How much seed garlic should I buy?
It depends entirely on the variety, since clove count per bulb ranges from about 6 for big hardnecks to 14 or more for softnecks. As a rough guide, one pound of seed garlic holds roughly 50 to 60 plantable cloves, so a pound plants 40 to 50 heads. The calculator converts your clove count into both bulbs and approximate pounds.
How far apart should I plant garlic cloves?
Space cloves about 6 inches apart within a row and keep rows 8 to 12 inches apart for good airflow and bulb sizing. Tighter spacing of 4 inches works in rich raised beds but tends to produce smaller heads. Plant each clove pointed end up, roughly 2 inches deep, then mulch heavily.
When should I plant garlic?
Plant in the fall, generally 2 to 4 weeks before your ground freezes, so roots establish before winter without much top growth. In most of the US that means mid-September through November. Garlic needs a cold period (vernalization) to split into a multi-clove bulb, which is why fall planting beats spring.

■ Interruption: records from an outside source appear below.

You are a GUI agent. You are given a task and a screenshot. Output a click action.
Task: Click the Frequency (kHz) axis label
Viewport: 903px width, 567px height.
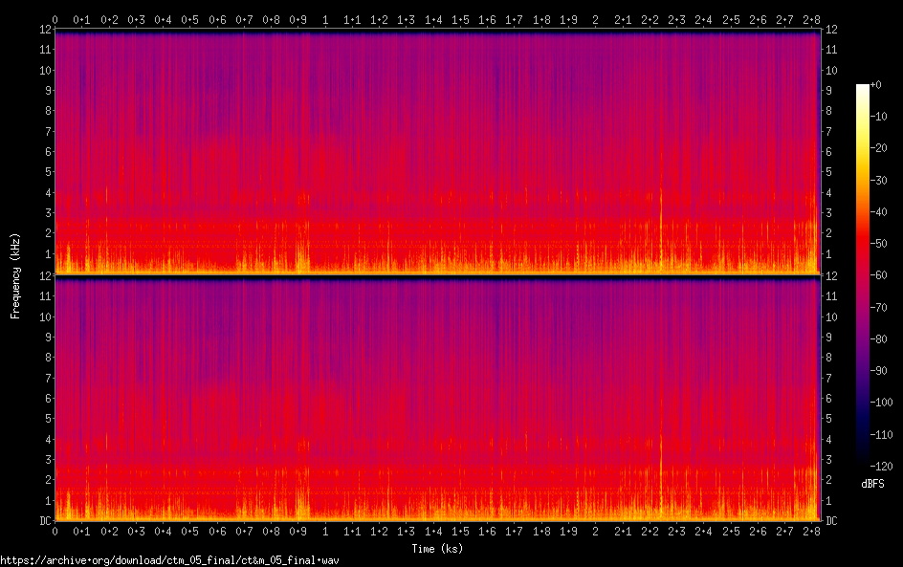pyautogui.click(x=15, y=275)
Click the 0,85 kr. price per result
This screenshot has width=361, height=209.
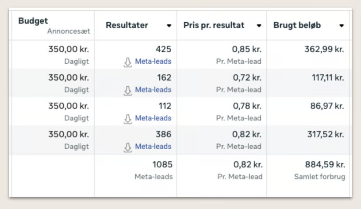[247, 50]
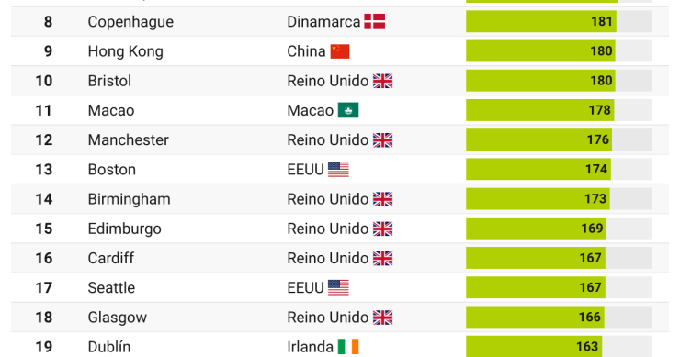680x357 pixels.
Task: Click the Copenhague city name
Action: (130, 22)
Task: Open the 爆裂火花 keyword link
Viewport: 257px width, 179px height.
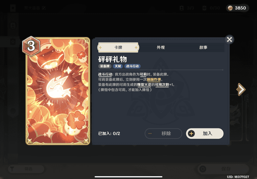Action: (144, 85)
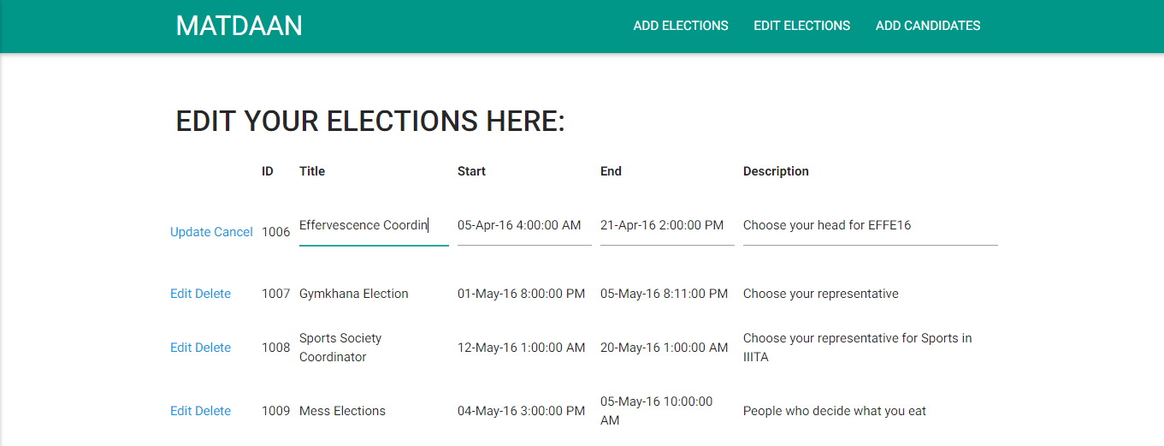The image size is (1164, 446).
Task: Click the Start column header
Action: pyautogui.click(x=471, y=171)
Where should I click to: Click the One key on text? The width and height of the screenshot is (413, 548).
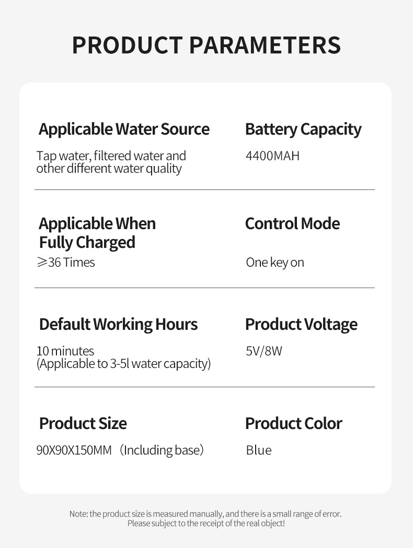tap(275, 263)
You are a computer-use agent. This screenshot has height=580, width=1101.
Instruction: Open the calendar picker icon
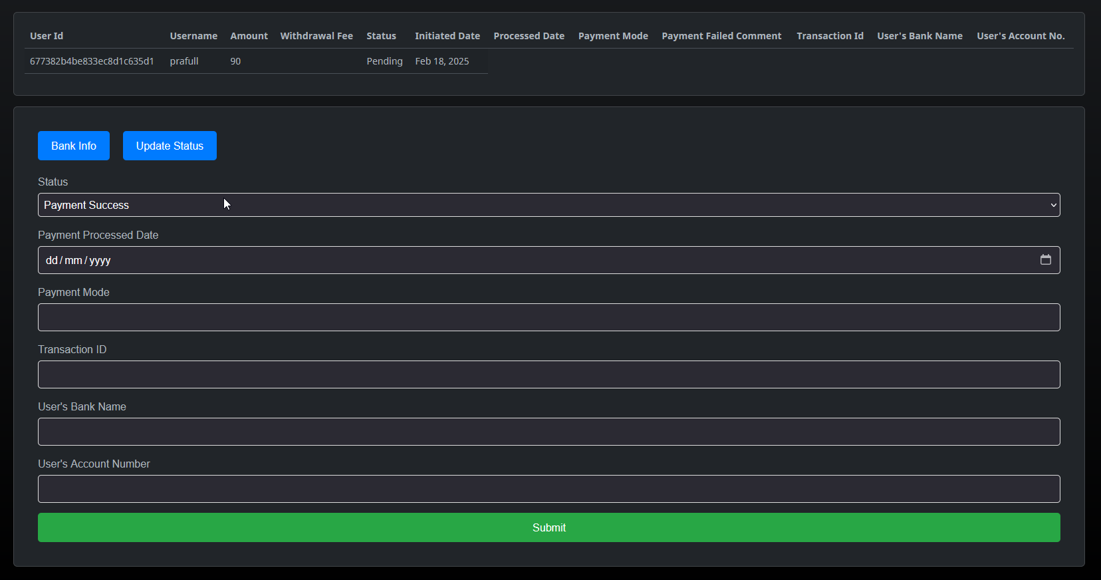tap(1045, 260)
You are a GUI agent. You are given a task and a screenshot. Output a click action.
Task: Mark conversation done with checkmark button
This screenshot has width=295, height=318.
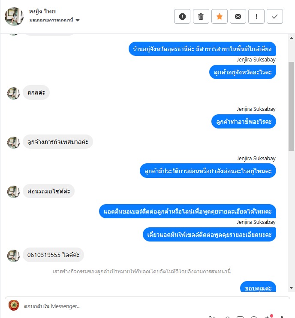(275, 16)
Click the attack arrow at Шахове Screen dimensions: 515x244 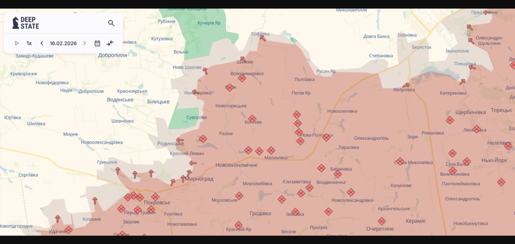tap(243, 59)
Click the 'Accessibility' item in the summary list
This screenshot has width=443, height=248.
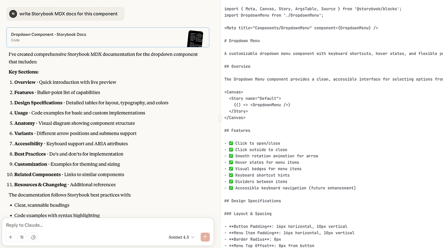click(29, 144)
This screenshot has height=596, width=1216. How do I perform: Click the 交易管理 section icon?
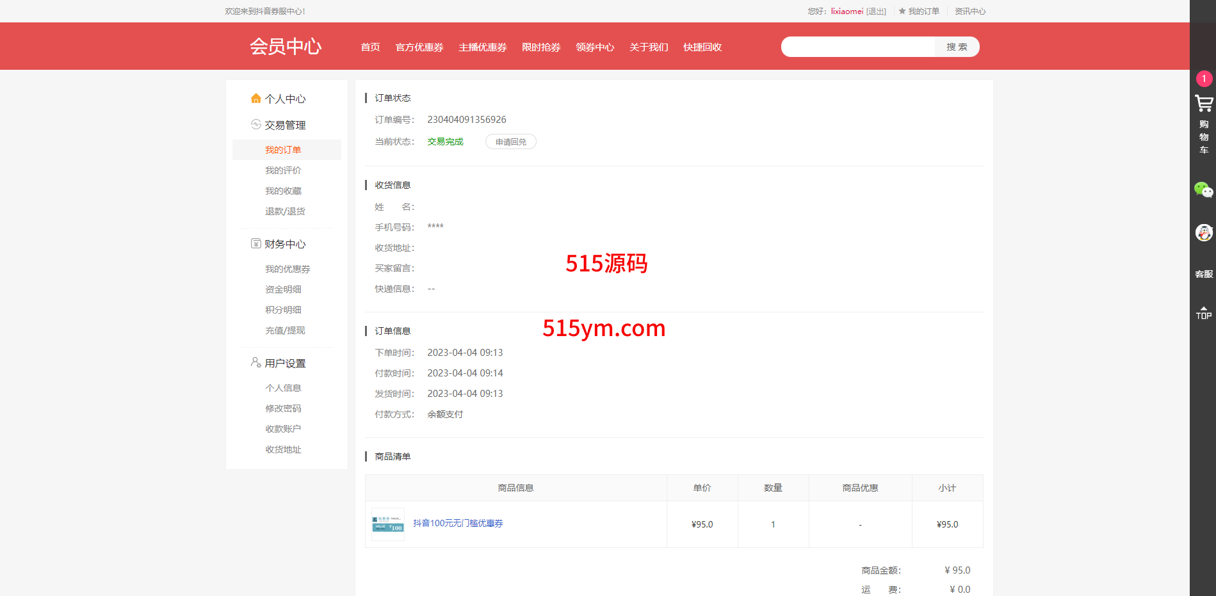click(x=256, y=125)
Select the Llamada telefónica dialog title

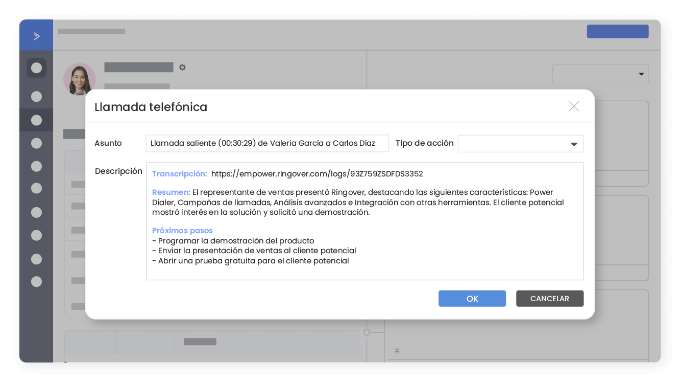tap(151, 107)
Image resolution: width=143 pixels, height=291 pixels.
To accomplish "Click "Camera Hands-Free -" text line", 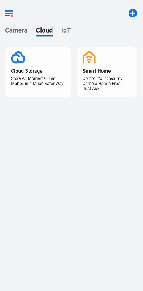I will click(x=103, y=84).
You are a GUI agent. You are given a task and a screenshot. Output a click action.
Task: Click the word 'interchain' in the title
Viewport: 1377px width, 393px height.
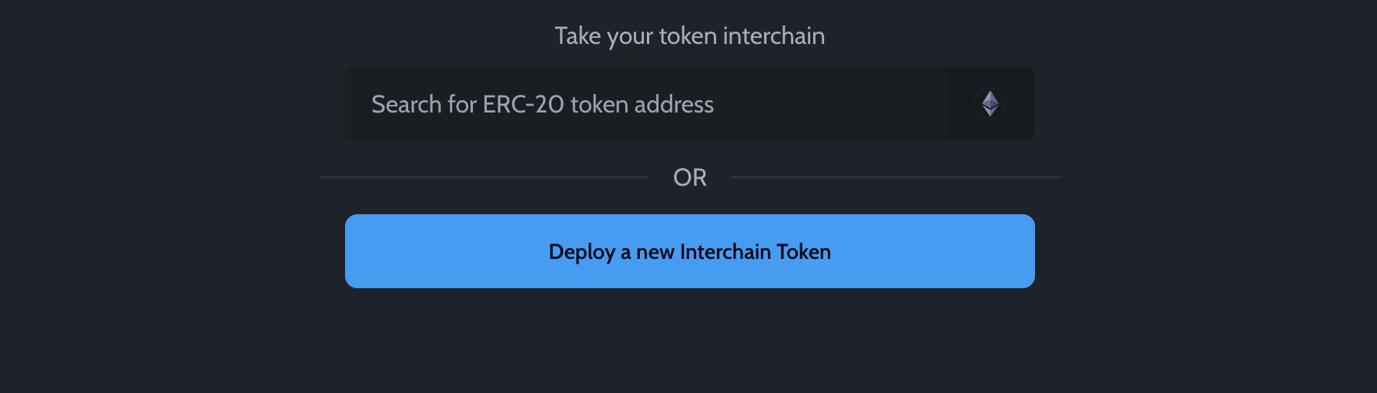tap(774, 35)
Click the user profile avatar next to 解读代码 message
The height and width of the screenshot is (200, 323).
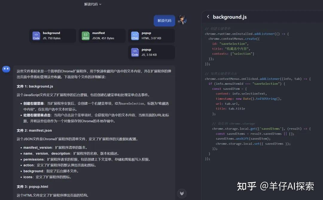point(182,20)
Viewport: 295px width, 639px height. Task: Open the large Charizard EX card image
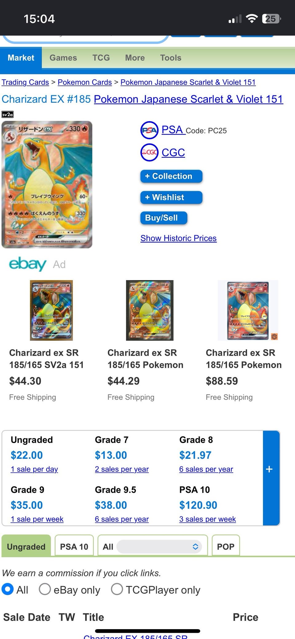tap(47, 185)
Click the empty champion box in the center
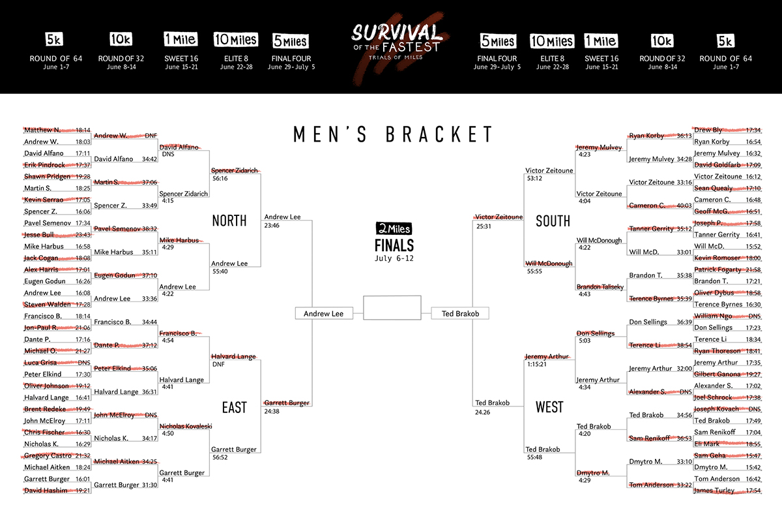Screen dimensions: 782x522 (392, 308)
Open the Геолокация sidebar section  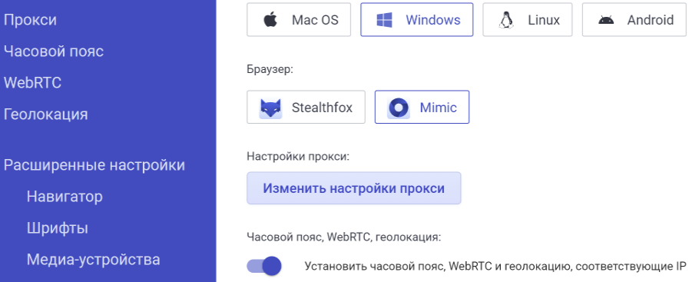pyautogui.click(x=45, y=114)
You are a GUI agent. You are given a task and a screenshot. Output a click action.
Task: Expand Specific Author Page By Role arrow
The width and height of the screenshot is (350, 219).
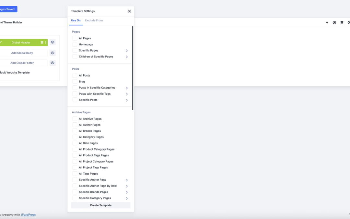(127, 186)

Practical Guide for Garlic Planting Calculator

The biggest planning mistake is buying seed garlic by weight without knowing the variety. A pound of large-cloved Porcelain hardneck might give you only 40 cloves, while a pound of Silverskin softneck can give you 70 or more. Always pick your variety first, then let the clove-per-bulb count drive how many bulbs you actually need to buy, rather than grabbing a generic pound and hoping it covers the bed.

Bed space scales faster than people expect once rows enter the picture. Forty cloves at 6-inch spacing in a single row is only 20 feet of row, but in a grid with 10-inch row spacing that same planting wants close to 18 square feet of bed. If your space is tight, narrow the row gap to 8 inches and accept slightly smaller heads, or go vertical with multiple short rows in a raised bed to make the footprint work.

Treat your success rate as an honest planning lever, not wishful thinking. Established gardeners in mild climates can run 95 percent and plant almost exactly their target. New beds, heavy clay, mole-prone yards, and zone 3 to 4 winters routinely lose 15 to 20 percent, so planting at 80 percent and ending with a few extra heads is far better than coming up short with no second chance until next fall.

Quick Checklist

  • Choose your garlic variety first, then use its clove-per-bulb count to figure out how many seed bulbs to buy.
  • Crack bulbs into individual cloves just before planting and reserve the biggest cloves for the bed.
  • Plant cloves pointed end up, about 2 inches deep and 6 inches apart, with rows 8 to 12 inches apart.
  • Add a 10 to 20 percent cushion above your harvest goal to cover rot, pests, and undersized cloves.